Data records:
····················
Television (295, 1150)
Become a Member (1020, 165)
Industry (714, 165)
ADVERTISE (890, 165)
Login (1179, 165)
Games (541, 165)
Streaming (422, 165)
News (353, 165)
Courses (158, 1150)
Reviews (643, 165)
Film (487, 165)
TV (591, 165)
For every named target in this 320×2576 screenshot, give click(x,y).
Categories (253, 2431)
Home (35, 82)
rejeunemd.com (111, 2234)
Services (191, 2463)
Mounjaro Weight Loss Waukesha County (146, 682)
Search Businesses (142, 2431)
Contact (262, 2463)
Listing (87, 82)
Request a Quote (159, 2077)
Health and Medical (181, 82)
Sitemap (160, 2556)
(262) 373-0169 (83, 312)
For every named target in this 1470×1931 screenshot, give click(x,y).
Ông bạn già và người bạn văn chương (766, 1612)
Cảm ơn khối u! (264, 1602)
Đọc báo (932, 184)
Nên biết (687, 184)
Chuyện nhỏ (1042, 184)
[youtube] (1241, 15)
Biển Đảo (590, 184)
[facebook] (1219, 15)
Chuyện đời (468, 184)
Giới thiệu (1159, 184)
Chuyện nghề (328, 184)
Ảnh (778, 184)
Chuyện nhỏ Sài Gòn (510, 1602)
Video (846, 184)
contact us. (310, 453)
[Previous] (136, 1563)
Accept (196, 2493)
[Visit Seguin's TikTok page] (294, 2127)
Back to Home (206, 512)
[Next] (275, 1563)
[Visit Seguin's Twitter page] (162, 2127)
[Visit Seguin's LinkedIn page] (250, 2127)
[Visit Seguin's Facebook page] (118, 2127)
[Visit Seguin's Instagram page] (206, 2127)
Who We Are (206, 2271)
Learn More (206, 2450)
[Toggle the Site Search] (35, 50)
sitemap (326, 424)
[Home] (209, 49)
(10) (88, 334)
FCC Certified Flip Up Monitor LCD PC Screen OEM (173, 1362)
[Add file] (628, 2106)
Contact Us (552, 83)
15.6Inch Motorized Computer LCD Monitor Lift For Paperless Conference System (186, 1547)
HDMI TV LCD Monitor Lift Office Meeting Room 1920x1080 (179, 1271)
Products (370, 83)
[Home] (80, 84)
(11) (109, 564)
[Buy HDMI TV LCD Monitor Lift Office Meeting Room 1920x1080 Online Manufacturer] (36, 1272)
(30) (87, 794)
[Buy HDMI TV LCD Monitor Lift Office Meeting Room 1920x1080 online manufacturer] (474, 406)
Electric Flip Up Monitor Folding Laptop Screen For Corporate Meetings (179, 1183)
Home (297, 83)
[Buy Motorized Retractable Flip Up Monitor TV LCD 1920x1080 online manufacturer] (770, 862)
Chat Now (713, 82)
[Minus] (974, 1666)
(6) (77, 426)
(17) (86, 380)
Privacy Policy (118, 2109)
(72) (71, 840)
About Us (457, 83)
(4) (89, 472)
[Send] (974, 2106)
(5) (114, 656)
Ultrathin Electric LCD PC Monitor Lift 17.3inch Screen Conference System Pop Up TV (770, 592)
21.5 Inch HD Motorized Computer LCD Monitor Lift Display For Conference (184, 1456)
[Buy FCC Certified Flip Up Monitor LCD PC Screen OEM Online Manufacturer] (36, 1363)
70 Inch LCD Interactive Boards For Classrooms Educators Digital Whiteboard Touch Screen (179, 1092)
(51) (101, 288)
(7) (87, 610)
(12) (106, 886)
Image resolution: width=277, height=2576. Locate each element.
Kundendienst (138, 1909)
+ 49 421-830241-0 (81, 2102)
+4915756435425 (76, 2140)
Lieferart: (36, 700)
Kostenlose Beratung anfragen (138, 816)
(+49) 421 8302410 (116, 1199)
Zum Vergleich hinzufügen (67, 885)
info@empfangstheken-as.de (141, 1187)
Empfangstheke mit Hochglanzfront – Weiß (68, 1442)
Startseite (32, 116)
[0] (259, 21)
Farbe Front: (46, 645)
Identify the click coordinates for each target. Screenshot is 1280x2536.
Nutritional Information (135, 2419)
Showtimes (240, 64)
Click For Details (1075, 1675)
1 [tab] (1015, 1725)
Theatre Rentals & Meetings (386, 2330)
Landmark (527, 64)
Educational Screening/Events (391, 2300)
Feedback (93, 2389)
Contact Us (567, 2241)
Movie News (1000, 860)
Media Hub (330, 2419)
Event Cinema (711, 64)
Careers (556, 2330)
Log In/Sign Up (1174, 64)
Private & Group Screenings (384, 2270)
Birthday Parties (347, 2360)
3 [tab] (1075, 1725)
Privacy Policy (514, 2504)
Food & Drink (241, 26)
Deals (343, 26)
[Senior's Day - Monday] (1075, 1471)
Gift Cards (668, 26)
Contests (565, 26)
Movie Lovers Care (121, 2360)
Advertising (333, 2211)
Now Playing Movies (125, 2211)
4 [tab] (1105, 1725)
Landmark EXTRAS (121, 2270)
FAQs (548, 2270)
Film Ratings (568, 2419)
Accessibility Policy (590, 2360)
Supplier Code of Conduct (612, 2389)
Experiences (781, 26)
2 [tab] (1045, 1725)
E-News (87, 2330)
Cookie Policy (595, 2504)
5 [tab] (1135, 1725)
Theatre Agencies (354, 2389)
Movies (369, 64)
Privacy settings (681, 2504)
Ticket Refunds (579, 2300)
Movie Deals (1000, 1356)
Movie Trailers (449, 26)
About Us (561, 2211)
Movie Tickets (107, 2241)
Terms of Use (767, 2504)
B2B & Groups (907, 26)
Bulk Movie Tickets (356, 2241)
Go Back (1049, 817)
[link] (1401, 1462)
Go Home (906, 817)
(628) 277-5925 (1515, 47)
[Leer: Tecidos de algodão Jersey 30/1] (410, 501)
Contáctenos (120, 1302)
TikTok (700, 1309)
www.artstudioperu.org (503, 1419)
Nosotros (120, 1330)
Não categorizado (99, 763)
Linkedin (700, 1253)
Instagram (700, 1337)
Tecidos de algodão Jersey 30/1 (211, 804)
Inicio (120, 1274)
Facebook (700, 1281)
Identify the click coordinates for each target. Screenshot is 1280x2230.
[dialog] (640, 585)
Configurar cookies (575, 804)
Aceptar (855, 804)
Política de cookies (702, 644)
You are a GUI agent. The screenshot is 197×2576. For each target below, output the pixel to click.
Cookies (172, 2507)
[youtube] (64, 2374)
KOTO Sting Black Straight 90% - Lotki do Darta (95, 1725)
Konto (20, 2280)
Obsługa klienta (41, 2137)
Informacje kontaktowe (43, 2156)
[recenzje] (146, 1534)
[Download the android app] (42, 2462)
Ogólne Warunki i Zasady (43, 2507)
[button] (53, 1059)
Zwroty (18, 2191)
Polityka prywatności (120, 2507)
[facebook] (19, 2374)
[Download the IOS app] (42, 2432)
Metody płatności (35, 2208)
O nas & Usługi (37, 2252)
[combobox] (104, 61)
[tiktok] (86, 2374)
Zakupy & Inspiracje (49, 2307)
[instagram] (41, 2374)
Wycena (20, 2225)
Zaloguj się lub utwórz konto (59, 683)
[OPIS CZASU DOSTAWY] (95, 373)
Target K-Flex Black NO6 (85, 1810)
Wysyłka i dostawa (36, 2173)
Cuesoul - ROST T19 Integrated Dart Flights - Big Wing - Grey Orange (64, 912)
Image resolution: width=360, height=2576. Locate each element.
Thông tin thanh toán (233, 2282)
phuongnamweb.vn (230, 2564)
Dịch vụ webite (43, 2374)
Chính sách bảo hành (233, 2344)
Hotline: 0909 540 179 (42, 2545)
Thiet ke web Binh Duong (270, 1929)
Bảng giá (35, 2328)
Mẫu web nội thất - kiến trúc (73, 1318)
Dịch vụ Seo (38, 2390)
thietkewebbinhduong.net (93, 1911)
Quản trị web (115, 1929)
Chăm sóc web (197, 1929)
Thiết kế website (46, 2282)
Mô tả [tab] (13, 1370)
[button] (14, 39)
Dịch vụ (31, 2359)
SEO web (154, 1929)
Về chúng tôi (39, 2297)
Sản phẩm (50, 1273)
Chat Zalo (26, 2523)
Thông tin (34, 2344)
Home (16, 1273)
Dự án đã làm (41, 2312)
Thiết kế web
····················
• What this task involves: Retype only this portion of the data above: the line containing "Login (1179, 165)", the line containing "[Home] (209, 49)", and all lines between them, exactly.

• Response:
Login (1179, 165)
Games (541, 165)
Streaming (422, 165)
News (353, 165)
Courses (158, 1150)
Reviews (643, 165)
Film (487, 165)
TV (591, 165)
For every named target in this 320×2576 screenshot, give click(x,y).
Categories (253, 2431)
Home (35, 82)
rejeunemd.com (111, 2234)
Services (191, 2463)
Mounjaro Weight Loss Waukesha County (146, 682)
Search Businesses (142, 2431)
Contact (262, 2463)
Listing (87, 82)
Request a Quote (159, 2077)
Health and Medical (181, 82)
Sitemap (160, 2556)
(262) 373-0169 (83, 312)
For every named target in this 1470×1931 screenshot, give click(x,y).
Ông bạn già và người bạn văn chương (766, 1612)
Cảm ơn khối u! (264, 1602)
Đọc báo (932, 184)
Nên biết (687, 184)
Chuyện nhỏ (1042, 184)
[youtube] (1241, 15)
Biển Đảo (590, 184)
[facebook] (1219, 15)
Chuyện đời (468, 184)
Giới thiệu (1159, 184)
Chuyện nghề (328, 184)
Ảnh (778, 184)
Chuyện nhỏ Sài Gòn (510, 1602)
Video (846, 184)
contact us. (310, 453)
[Previous] (136, 1563)
Accept (196, 2493)
[Visit Seguin's TikTok page] (294, 2127)
Back to Home (206, 512)
[Next] (275, 1563)
[Visit Seguin's Twitter page] (162, 2127)
[Visit Seguin's LinkedIn page] (250, 2127)
[Visit Seguin's Facebook page] (118, 2127)
[Visit Seguin's Instagram page] (206, 2127)
Who We Are (206, 2271)
Learn More (206, 2450)
[Toggle the Site Search] (35, 50)
sitemap (326, 424)
[Home] (209, 49)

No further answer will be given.